Festivals are unpredictable, fast-paced events with thousands of moving parts. So, here are five ways to make a festival more sustainable that can be adapted by project professionals in any field.
Just start
Festivals are complex projects, and while you won’t have all the answers from the off, it’s important to take action and to do so early, as changing production habits is a major challenge.
“We will raise more questions, and probably make mistakes, but that is not a reason not to do something,” said Chiara Badiali, knowledge and sector intelligence lead at sustainable events consultancy Julie’s Bicycle, in a recent interview about sustainable festivals with Music Ally TV.
Do your research
It’s important to know all the issues that require consideration before embarking on the journey to find the answers.
“The classic mistake is to not know what you don’t know, and make decisions that turn out to be wrong,” says Meegan Jones, author of Sustainable Event Management: A Practical Guide. “You have to take a moment, focus, understand and absorb the details. Sorting it in advance may take a bit more time and cost a bit more than you’re used to, but that’s the investment we all need to make to sustain our planet and our enjoyment of it. There aren't short cuts on this one.”
Understand your impacts
ISO 20121 offers guidance and best practice to help control an event’s environmental impact – in everything from plastic cups and compatible toilets to the use of public transport. It addresses all stages of an event’s supply chain, and includes monitoring and measuring guidelines, KPIs, purchasing choices, circularity and climate impact. Julie’s Bicycle, meanwhile, offers its own free resources for water and waste management, as well as a carbon calculator.
Embed it
You can’t just leave sustainability with someone who has to find free time for it between their other responsibilities. A sustainability ethos should be embedded in every aspect of the project management approach, from food suppliers to waste management, from day one.
“Is sustainability performance captured on your benefits realisation?” asks Russ Spollin, who was sustainability manager at Redfest, a community festival in Bristol, for five years before Covid struck. “Do you have sustainability risks?

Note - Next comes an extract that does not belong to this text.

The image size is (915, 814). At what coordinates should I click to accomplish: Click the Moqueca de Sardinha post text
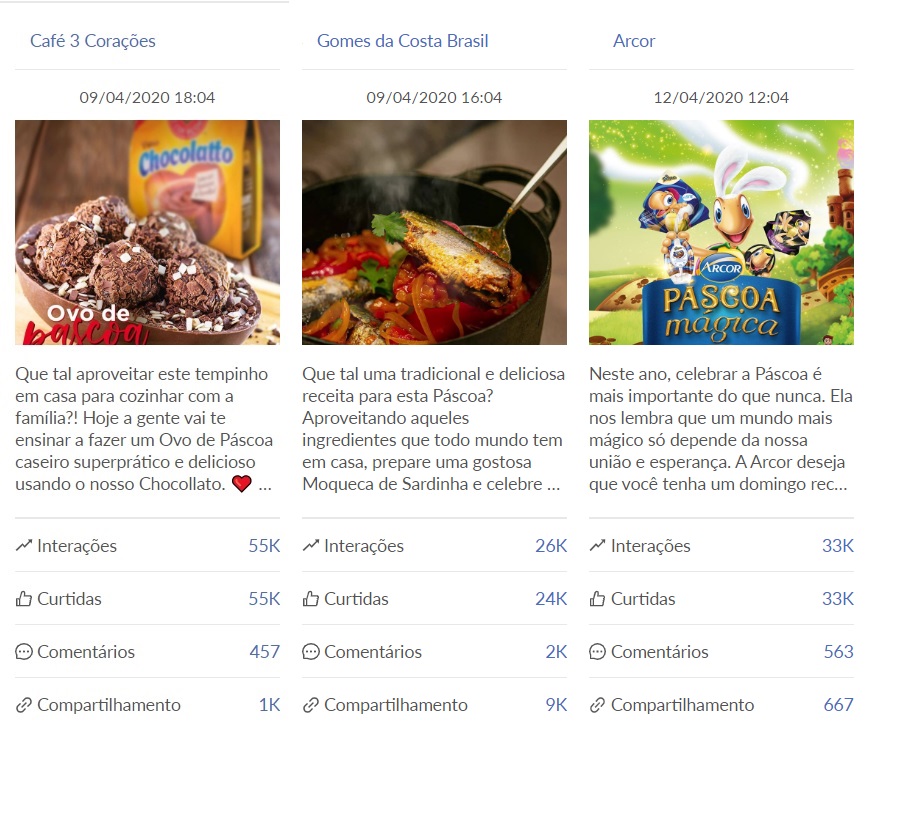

And are you evaluating potential suppliers based on their sustainability performance? You can have a matrix where you can score different partners, as you would do with a commercial term procurement process, and score particular trades on a scale regarding key aspects of sustainability.

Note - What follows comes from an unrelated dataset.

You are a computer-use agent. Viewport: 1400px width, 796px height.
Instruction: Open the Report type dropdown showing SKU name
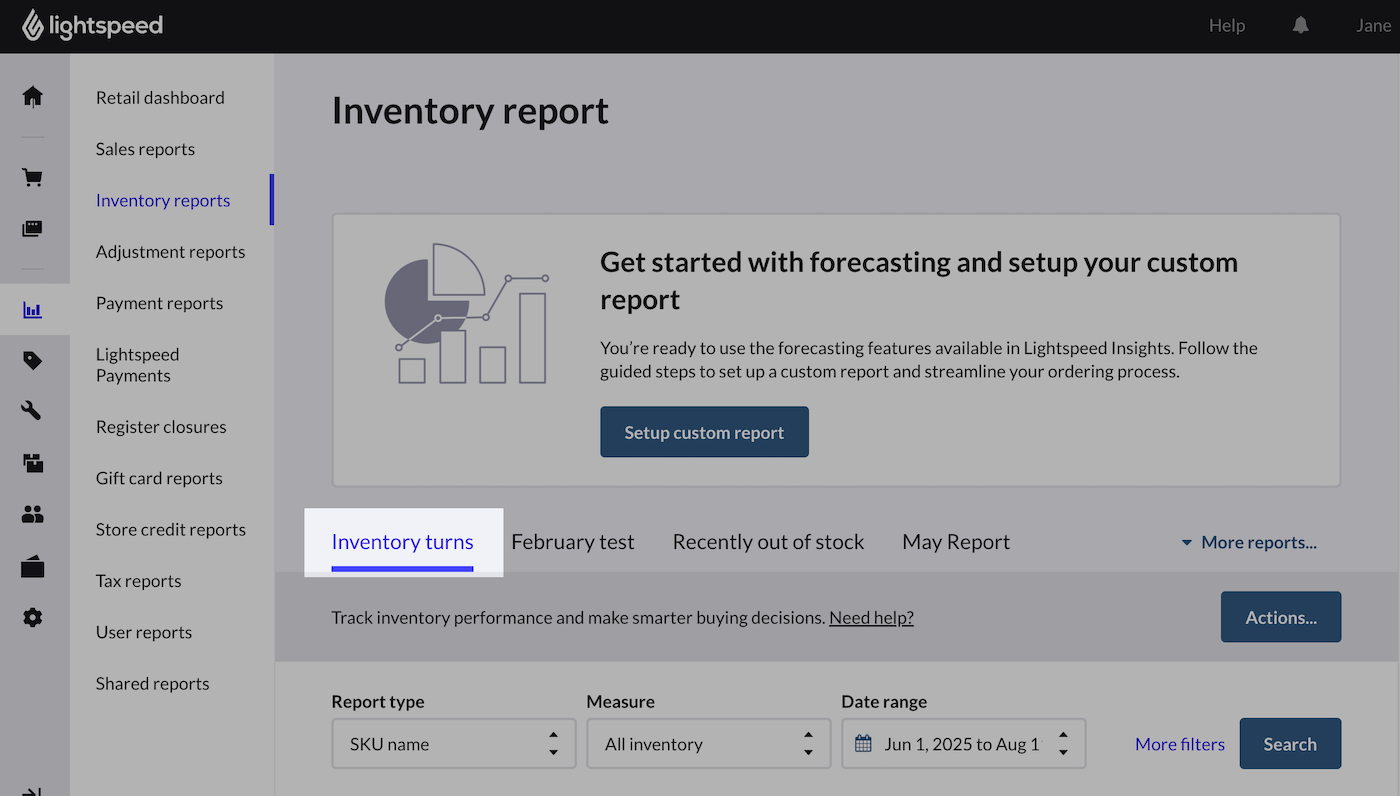453,743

“That means asking food traders how they’re travelling to the site, what kind of power provision they need, what accreditations they have, and whether they understand their food miles from farm to fork.”
Get all stakeholders on board
Sustainability should extend beyond suppliers’ contracts. You should be communicating your objectives to revellers and team members too, getting the message across to the stage manager whose key role is ensuring a good time at the main stage, as much as punters considering how to get there in the first place.
Jones says the key to enabling this behaviour change lies in “effective, consistent stakeholder engagement”, whether that’s “inspiration, education, induction or mandates”. She adds: “The success will be in your planning and how you engage all the people involved in planning, purchasing or participating in your event to support your programme's implementation.”
Show the way
Tracking your sustainability performance and running an immediate project review helps you understand how well you did – and share how you did it with other events companies and punters alike.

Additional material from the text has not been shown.